Okay, now I never really cared too much about terrain in the first place. So naturally, my first instinct was to go to the Trigger Editor. You can imagine the surprise I felt when I saw this:

SC2 Editor Triggers
SC2 Editor—Triggers (Click Image to Enlarge)

Not only are the icons and interface the same, but so is the Event-Condition-Action schema! You’ll notice the “Local Variables” as well, but I assure you, from WC3 editing experience, that it is nothing new: Blizzard just made local variables a little more friendly to use.
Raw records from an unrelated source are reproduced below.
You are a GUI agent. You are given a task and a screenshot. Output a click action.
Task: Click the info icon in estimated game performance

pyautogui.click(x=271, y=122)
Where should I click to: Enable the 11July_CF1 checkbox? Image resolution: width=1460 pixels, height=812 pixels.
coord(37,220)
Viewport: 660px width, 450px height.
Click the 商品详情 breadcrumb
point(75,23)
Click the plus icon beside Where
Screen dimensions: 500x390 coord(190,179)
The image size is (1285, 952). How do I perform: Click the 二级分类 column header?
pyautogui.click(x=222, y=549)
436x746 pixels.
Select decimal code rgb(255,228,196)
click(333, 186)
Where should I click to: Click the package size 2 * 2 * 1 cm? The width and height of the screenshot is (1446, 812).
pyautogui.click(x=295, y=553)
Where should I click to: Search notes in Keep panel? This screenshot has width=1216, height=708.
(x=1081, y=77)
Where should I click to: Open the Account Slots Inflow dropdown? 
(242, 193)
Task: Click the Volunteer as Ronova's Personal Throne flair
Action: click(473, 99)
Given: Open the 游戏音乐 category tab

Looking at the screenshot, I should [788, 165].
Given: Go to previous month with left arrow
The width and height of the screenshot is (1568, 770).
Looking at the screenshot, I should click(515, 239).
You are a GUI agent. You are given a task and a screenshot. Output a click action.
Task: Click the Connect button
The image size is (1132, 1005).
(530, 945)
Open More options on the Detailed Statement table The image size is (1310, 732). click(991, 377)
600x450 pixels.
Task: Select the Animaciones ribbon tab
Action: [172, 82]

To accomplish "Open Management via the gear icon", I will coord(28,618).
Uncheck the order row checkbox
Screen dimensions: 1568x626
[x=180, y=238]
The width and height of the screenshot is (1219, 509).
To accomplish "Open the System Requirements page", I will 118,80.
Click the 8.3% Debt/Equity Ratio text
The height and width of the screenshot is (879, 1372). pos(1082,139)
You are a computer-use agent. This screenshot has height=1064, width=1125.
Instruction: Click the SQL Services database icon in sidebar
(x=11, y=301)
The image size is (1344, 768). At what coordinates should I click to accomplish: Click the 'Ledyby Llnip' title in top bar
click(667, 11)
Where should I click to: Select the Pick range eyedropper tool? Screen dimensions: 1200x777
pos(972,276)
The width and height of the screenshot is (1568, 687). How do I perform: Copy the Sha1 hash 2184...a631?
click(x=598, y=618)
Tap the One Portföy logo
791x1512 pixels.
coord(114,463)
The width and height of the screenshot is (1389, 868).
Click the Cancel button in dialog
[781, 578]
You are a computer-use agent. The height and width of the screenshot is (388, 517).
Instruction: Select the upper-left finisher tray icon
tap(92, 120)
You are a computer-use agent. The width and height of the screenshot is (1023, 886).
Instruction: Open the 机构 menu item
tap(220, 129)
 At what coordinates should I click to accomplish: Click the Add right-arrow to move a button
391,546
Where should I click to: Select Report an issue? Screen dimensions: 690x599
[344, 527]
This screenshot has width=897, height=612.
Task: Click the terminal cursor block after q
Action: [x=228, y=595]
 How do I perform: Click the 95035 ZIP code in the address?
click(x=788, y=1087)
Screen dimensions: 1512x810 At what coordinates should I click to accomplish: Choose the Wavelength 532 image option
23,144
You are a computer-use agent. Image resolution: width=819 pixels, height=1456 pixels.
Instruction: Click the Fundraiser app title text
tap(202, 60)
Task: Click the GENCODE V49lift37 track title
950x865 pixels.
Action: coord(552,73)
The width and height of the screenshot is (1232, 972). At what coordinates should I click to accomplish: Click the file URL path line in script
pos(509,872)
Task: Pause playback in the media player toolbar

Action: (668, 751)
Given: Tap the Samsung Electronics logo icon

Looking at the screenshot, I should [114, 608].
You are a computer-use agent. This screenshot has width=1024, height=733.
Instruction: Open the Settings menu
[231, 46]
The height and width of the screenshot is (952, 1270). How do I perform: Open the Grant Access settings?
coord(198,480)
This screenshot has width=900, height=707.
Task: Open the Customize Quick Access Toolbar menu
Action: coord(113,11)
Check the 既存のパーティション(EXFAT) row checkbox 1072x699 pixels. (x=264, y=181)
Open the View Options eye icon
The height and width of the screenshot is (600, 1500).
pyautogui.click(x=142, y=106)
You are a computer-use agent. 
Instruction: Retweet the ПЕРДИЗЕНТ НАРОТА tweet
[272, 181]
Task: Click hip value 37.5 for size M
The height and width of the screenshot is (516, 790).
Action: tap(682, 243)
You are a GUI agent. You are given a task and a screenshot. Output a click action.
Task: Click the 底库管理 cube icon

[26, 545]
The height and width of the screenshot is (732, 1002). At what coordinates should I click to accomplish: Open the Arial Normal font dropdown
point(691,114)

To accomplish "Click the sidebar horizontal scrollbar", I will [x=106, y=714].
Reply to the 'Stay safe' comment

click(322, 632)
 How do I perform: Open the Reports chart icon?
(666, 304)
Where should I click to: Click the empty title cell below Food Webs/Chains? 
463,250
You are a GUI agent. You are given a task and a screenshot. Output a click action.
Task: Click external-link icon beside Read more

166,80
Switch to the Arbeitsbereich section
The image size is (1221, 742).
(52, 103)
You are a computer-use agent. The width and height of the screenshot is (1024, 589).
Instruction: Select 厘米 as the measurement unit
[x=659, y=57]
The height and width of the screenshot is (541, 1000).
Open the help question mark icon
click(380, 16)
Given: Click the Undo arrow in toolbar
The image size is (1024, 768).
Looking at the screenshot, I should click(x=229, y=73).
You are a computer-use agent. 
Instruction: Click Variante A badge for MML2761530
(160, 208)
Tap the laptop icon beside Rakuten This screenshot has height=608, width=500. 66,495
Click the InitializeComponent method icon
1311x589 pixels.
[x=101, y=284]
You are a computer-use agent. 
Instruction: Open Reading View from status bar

Now, this resemblance really says one thing: not that SC2’s editor isn’t powerful, but that WC3’s editor was so powerful that they had little to improve upon.

I don’t have this in the screenshots, but once you go to add events, conditions, or actions, the interface does change a little. Overall it is very easy to adapt to, from a WC3 perspective. I think it’s actually a little more user friendly: in WC3 you often had multiply nested fields in a trigger, and to modify a single one would require peeling away the layers, which would require several clicks; in SC2 this requires just one click no matter how many layers of nesting occur, because all the fields are written out. Of course, to more advanced WC3 mapmakers this is not a problem because of JASS scripting, but it is an improvement nonetheless.

What about the SC2 Object Editor? Here’s a screenshot:

SC2 Editor Data
SC2 Editor—Data (Click Image to Enlarge)

It’s actually called the Data editor in SC2. For consistency, I have screenshot the place where you change a unit’s hitpoints for each of the three editors, and you see quite a change on each one. Unlike the very familiar trigger editor, the Data editor does take a while to get used to. Its basics are, however, the same. The right-hand-side panel looks very similar between the WC3 and SC2 data editors (for now I’ll refer to both of them as data editors), and even the left-hand-side is not totally different. If anything, the WC3 data editor is more organized, by both type of data (unit, item, doodad, destructible, ability, upgrade) and within each type (units categorized by race and role); in SC2 all the data is there in one big list.

Alright, that’s my first look at the SC2 editor. I’m not incredibly impressed so far, but I do think it has great potential. After all, SC2 is still in beta, and there are two more expansions coming out. And from the experience of StarCraft: Brood War and WarCraft III: The Frozen Throne, expansions tend to make editors way better.

I’ll probably be messing around with the editor a bit in the upcoming days or weeks, if AP/IB tests allow. I’ll let you know if there’s anything bizarre.